Editors’ Weekly News Roundup, June 26th – June 30th
A massive portfolio sale, a big financing, a cross-border joint venture and two downbeat forecasts comprised the most read stories on Connect CRE over the past week. Leading the roster was a breaking news story on the latest transaction between two giants that have done numerous deals together, Prologis and Blackstone.
Prologis Acquires $3.1B of Blackstone Industrial detailed an agreement for San Francisco-based Prologis to acquire 14 million square feet of warehouse properties in 10 regional hubs, including Northern and Southern California, New York/New Jersey and South Florida. Although a $3.1-billion sale is sizable by any measure, it doesn’t exactly constitute a selloff of Blackstone’s industrial holdings: the company owns 175 million square feet of warehouses globally.
In second place was the latest economic outlook from Fannie Mae’s Economic and Strategic Research Group. As reported in Amid Mixed Data, Fannie Mae Sees Recession as “Most Likely”, the group expects the Federal Reserve to continue its restrictive monetary policy stance until it’s clear that inflation has eased. However, it’s likely that by that time the U.S. economy will already be heading for an inevitable recession.
Fannie Mae is expecting that recession to be relatively mild and short-lived. Unfortunately, the same can’t be said about the downturn in office pricing. A forecast from London-based Capital Economics says that U.S. office values are expected to plunge 35% from the peak by the end of 2025 and take 15 years or more to recover.
The week’s third most read story, U.S. Office Pricing Not Expected to Recover Until 2040, attributed that lengthy drought to changes in demand for desk space as hybrid and remote work reshape the sector. Economist Kiran Raichura wrote that while demolitions and conversions may take care of the lowest-quality office assets, “ultimately landlords will have to bear those costs.”
In the multifamily sector, the picture was brighter. $947M Loan Goes to West Coast’s Largest Apartment Complex, our fourth most read story of last week, told of a financing for the 4,249-unit Park La Brea complex in Los Angeles, arranged by a Newmark team for repeat borrower Prime Residential. Freddie Mac expects to securitize the loan through its K-Deal program.
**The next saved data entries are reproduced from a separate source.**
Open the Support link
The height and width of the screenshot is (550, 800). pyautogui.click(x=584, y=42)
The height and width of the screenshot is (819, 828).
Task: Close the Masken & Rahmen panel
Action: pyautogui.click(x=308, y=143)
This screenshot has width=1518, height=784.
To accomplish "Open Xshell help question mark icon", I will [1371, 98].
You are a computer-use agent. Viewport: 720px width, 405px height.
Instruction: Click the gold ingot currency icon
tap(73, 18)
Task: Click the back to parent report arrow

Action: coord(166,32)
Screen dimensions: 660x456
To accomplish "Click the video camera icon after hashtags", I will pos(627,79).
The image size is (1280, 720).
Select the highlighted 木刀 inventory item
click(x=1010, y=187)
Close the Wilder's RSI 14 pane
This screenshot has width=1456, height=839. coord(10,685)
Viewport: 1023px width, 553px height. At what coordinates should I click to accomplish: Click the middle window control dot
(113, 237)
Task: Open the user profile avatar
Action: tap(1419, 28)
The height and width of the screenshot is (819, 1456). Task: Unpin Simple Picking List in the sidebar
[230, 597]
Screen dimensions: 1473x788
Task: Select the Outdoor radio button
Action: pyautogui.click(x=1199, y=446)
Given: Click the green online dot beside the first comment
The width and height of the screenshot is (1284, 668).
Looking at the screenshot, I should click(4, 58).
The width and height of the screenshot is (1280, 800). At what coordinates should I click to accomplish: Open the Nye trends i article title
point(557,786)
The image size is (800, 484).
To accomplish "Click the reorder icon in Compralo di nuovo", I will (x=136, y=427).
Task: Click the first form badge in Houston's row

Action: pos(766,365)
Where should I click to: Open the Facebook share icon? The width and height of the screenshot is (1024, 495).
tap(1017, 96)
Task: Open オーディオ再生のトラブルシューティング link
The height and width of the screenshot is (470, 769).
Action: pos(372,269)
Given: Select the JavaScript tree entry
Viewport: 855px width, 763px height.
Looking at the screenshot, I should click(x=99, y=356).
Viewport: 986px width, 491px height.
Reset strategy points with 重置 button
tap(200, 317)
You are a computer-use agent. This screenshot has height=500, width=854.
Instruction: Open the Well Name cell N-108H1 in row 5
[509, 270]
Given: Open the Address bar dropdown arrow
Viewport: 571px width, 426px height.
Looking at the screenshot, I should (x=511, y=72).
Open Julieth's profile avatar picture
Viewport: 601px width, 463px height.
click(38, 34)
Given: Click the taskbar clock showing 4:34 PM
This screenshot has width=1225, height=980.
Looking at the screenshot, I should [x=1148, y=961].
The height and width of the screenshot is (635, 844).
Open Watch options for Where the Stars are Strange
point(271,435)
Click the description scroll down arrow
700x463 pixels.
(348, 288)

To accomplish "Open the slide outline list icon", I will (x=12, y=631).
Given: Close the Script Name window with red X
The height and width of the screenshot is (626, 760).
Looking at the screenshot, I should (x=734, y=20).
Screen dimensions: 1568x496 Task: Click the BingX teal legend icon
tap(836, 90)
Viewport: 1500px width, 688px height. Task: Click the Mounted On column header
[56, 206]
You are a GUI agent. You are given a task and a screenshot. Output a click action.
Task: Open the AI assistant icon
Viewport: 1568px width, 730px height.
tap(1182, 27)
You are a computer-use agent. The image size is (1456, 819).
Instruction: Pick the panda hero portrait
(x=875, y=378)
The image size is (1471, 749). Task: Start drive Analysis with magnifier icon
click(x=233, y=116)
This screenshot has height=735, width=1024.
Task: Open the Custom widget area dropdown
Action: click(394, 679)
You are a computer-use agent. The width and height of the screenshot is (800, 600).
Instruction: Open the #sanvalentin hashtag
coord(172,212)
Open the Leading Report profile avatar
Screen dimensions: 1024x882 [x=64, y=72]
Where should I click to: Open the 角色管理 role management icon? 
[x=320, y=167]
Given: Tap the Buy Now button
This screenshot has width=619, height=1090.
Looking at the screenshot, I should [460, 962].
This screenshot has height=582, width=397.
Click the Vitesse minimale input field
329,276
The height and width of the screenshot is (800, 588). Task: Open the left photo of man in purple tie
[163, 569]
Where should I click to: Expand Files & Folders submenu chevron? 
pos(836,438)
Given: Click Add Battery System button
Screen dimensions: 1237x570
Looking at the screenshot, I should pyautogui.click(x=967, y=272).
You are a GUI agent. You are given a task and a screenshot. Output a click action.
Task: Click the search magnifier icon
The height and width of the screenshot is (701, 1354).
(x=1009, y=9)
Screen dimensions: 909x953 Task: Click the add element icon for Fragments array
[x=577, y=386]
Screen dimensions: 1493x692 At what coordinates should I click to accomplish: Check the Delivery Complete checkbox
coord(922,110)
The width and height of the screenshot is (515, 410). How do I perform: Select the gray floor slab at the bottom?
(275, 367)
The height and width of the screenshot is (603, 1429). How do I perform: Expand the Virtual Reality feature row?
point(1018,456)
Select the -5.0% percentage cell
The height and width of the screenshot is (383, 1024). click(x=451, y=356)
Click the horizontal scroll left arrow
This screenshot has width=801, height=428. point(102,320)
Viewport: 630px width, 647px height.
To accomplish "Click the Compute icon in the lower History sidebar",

The story illustrated the point that even in what Newmark’s Mitch Clarfield called “turbulent times,” quality properties and quality sponsors continue to get deals done.
Completing the top five was a story on a property type that is gaining more visibility in the eyes of institutional players: self-storage. This time, it’s the real estate subsidiary of one of Canada’s largest pension fund investors, CDPQ.
That subsidiary, Ivanhoé Cambridge, is collaborating with U.S. partners on a new venture. Ivanhoé Cambridge Forms Partnership to Enter U.S. Self-Storage Sector spells out the parameters of the program: Tier I and Tier II markets, with an initial investment of US$400 million.
Ivanhoé’s Michael Neuman observed that “self-storage has proven its resilience throughout economic cycles, outperforming almost all other sectors over the short and long term.” The firm considers self-storage to be a niche category within industrial, although an argument can be made that it’s actually a subset of retail, since it tends to draw individual and household users rather than larger-scale business customers.
Two stories that drew strong regional and national leadership, while remaining outside the top five, illustrated opposite ends of the success spectrum when it comes to closing deals. TruAmerica Multifamily refinanced five properties in its national portfolio for $300 million. It was a proactive move that replaced “excellent debt” with “even more attractive financing,” as founder, CEO and president Robert E. Hart put it. In the current lending environment, that’s an accomplishment not everyone could pull off.
Conversely, a partnership led by Terra Group failed to close a $1.225-billion acquisition of a 15.5-acre Downtown Miami site on Biscayne Bay. The seller, Malaysia-based casino operator Genting, wouldn’t budge on its terms, and the deal collapsed.